Die "Jeff-Jarvis-Show"

Er wolle hingegen über die Vorteile der Öffentlichkeit reden, sagte Jarvis und brachte seine Prostatakrebserkrankung zur Sprache, die auch in seinem Blog Thema war: "Ich habe detailliert über Inkontinenz und Impotenz geschrieben, die mit einer Operation einhergehen", erzählte Jarvis: "Privater kann man nicht werden."

Neben Genesungswünschen habe er auch viele nützliche Tipps von seinen Lesern bekommen.
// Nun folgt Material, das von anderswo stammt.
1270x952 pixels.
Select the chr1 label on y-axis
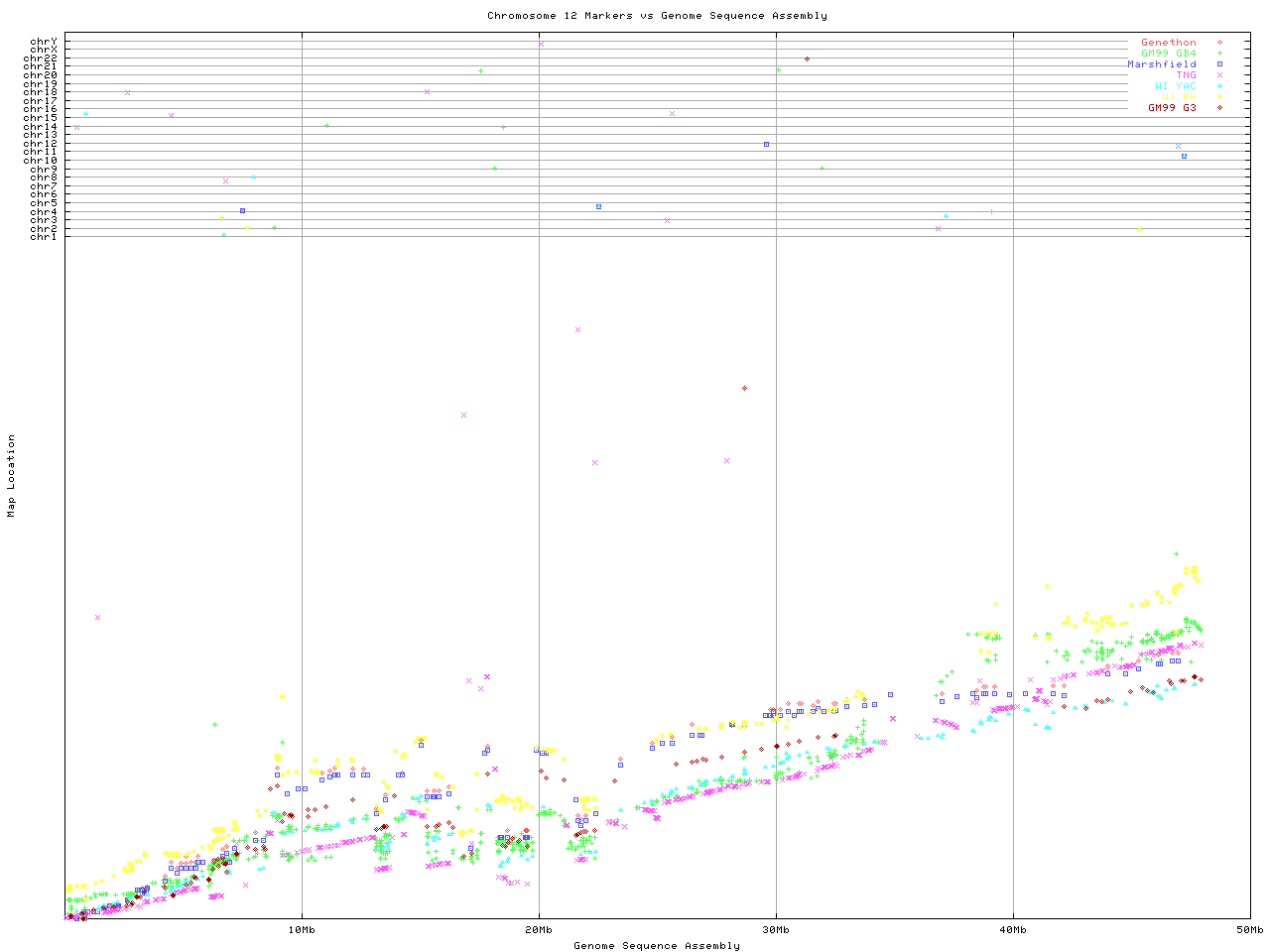43,236
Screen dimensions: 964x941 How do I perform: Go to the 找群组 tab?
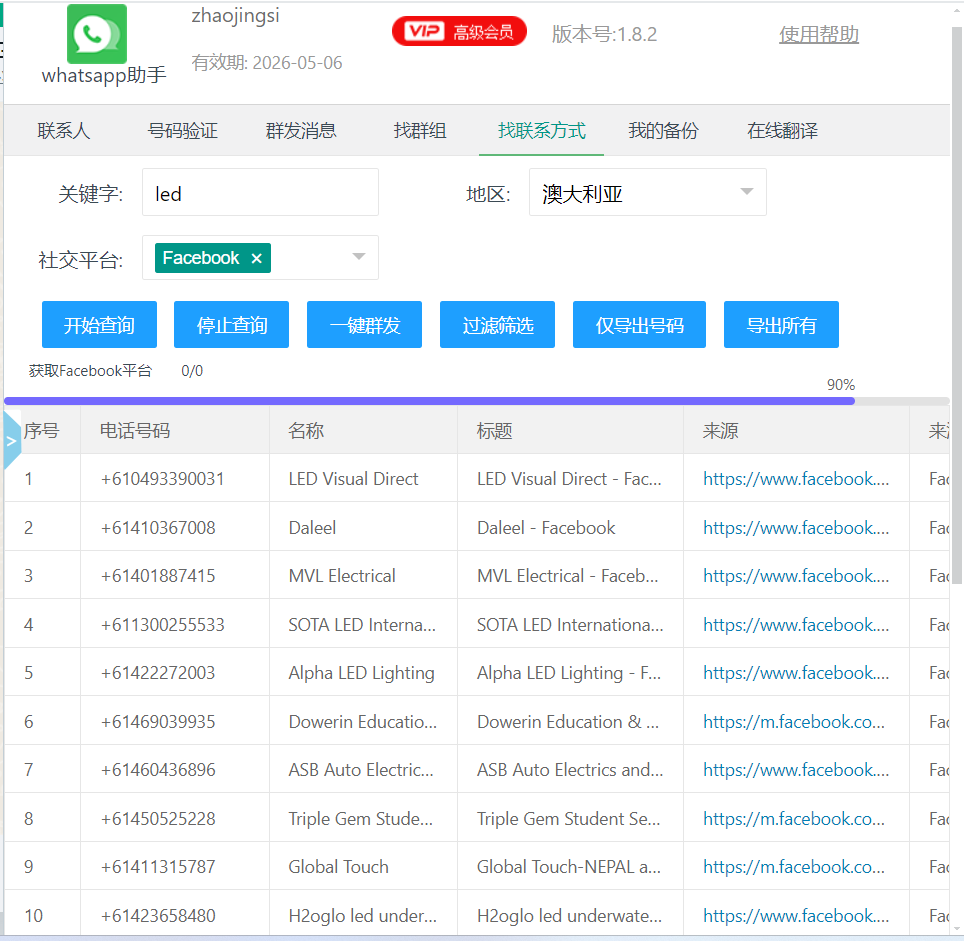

Viele Leute hätten sich - von dem Posting angeregt - auch auf die Krebserkrankung untersuchen lassen, meinte Jarvis.

Grundrechtecharta für das Internet

Mehr Offenheit mahnt der Autor und Blogger auch in seiner Grundrechtecharta für das Internet ein, die er vor kurzem in seinem Blog zur Diskussion stellte. "Was öffentlich ist, ist ein öffentliches Gut", heißt es dort. Der Versuch, die Definition der Öffentlichkeit zu beschränken und Öffentliches als privat oder geheim zu deklarieren, unterstütze hingegen Korruption und Tyrannei.

Einschränkungen bei den Straßenaufnahmen zu Googles Street View könnten auch dazu führen, dass andere Fotos aus der Öffentlichkeit untersagt werden, gab Jarvis zu bedenken. Die Standardeinstellung im Internet sollte öffentlich sein, forderte Jarvis. Das Problem sei nicht die Privatsphäre, sondern die Kontrolle über die Daten, und die dürfe niemandem aus der Hand genommen werden.

Netzneutralität und Open Data

Fragen des Datenschutzes, der Kontrolle des Netzes und der Offenheit von Daten werden auf der re:publica auch in den kommenden Tagen Thema sein. Am Donnerstag findet eine Subkonferenz zum Thema Netzneutralität statt, am Freitag gibt es einen Schwerpunkt zu Open Data und Open Government.